Like "Could You Would You," a great opener with strong guitar chords bearing what Miles Davis called "the Spanish tinge" and quite close to Berns' own Spanish Harlem musical proclivities as evidenced in Van's later work. There is a strong organ line that puts you in mind of the Band when they're wiring to be hot 'n' nasty, and Van sings the first line almost like Arthur Lee would, shifting later into a classic middle period (meaning circa "Brown Eyed Girl") Van Morrison vocal. The song is unmistakably Morrison penned, and proves that the utterly old fashioned romanticism of his recent music is not mere sentimental dreck (as some people, who seemingly will never forgive him for surviving those Astral Weeks will claim), but as true an expression of a sensitive and original sensibility as the darkness of "Mystic Eyes" and Weeks. Why, it almost sounds like he's saying "Janney, Janney, Janney, I love you!" at the end.

"Something You Got" is a great Chris Kenner song popularized by Chuck Jackson, done here as a sort of mutated New Orleans R&B with a wondrously old fashioned vocal by Van. Followed by none other than "Turn On Your Lovelight," which is fun and tight=97to hear its familiarity is just like breathing the airs of home, which is more than can be said for some recent renditions. The thing that makes recorded (basically) bar band music work is when the natural excitement and the authority of the band are so strong as to cut through the banality and familiarity and keep your attention by the purity of that power. It's no easy trick, but Van and Them pull it off more than once in this album, and if I didn't want to make patrons of Good Rock mad I'd say how delighted I am at the proximity of the organ work here to that on the best records by stalwarts like the Kingsmen and Question Mark & the Mysterians.
.....
The exercise:
Carry the Van Morrison and Them album review forward with its next passage, beginning after its final sentence. The listing that comes next is drawn from a separate source.

Given data:
.....
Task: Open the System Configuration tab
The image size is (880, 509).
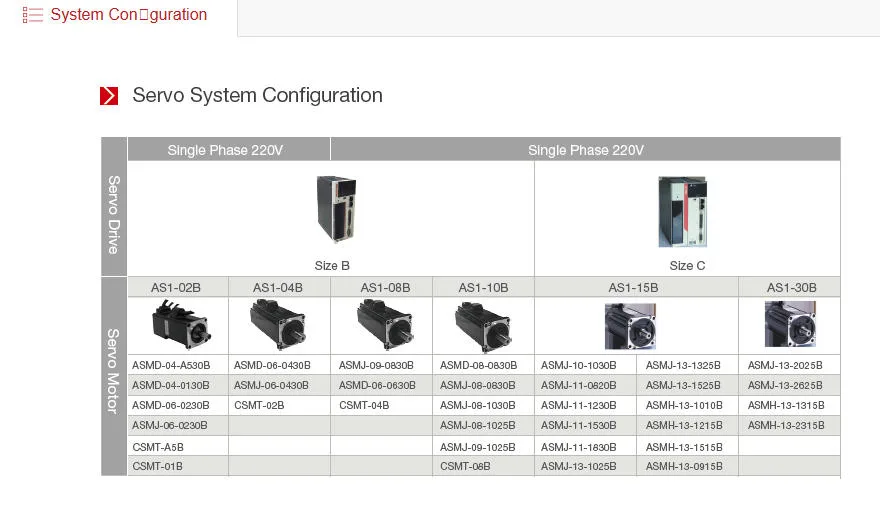Action: pos(129,15)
.....
Answer:
"I Can Only Give You Everything," co authored by producer Scott, is a period piece of filler which ends up exciting enough to stand the test of time. Its fuzz guitar line is such a cliche it's become a classic (Hint: it wasn't recorded before "Satisfaction"), and the lyrics were gloriously rank enough to induce the Troggs to cover it. In fact, it's just about as close as Van Morrison ever got to true punk rock, with his vocal overtones of Jagger, Mark Lindsay of Paul Revere and the Raiders, and even a taste of Iggy Stooge.

Followed by the perfect contrast of a prototype Van Morrison romantic ballad: "Fill me my cup/l'll drink your sparkling wine and tell you everything is fine until I see your sad eyes/Throw me a kiss across a crowded room some sunny windswept afternoon is none too soon for me to miss/My sad eyes/Ohh not bad, eyes/Uh, glad eyes/For you my sad eyes." The romanticism is lavish enough to verge on the stickiness and purple "poetry" of a Rod McKuen or Erich Segal, if not for Van's strong, rich delivery, his incredible way with words - "across a crowded room some sunny wind swept afternoon is none too soon" rolls off his tongue and around the rhythm like some of Dylan Thomas' more sonorous recorded cadences - and the traces of the other, darker side of this life he never left out. The poetic sense is all but Victorian, the wine could come from ancient Greek couplets or OMAR KHAYYAM (though it just spills in with his wine lyrics running through Blowin' Your Mind, the other Bang album, and just about everything on Warner Brothers - just as with sweet young things, when the man finds a subject that gladdens his heart he keeps returning to it - and who wouldn't), and the song itself is just one of the most polished early expressions of his vision of love and harmony as a state of innocence, even naivete. Van's work really does comprise songs of innocence and experience, innocence being the breeding ground for love and knowledge the mutable terrain where darkness creeps up quickly from behind and mugs you in the middle of your purest joys. Even in this song, the attraction is in the melancholy, and when he sings "Who are you and I to wonder why we do so?" the fatalism and sense of how little it is that things really do make sense is subtle but firm.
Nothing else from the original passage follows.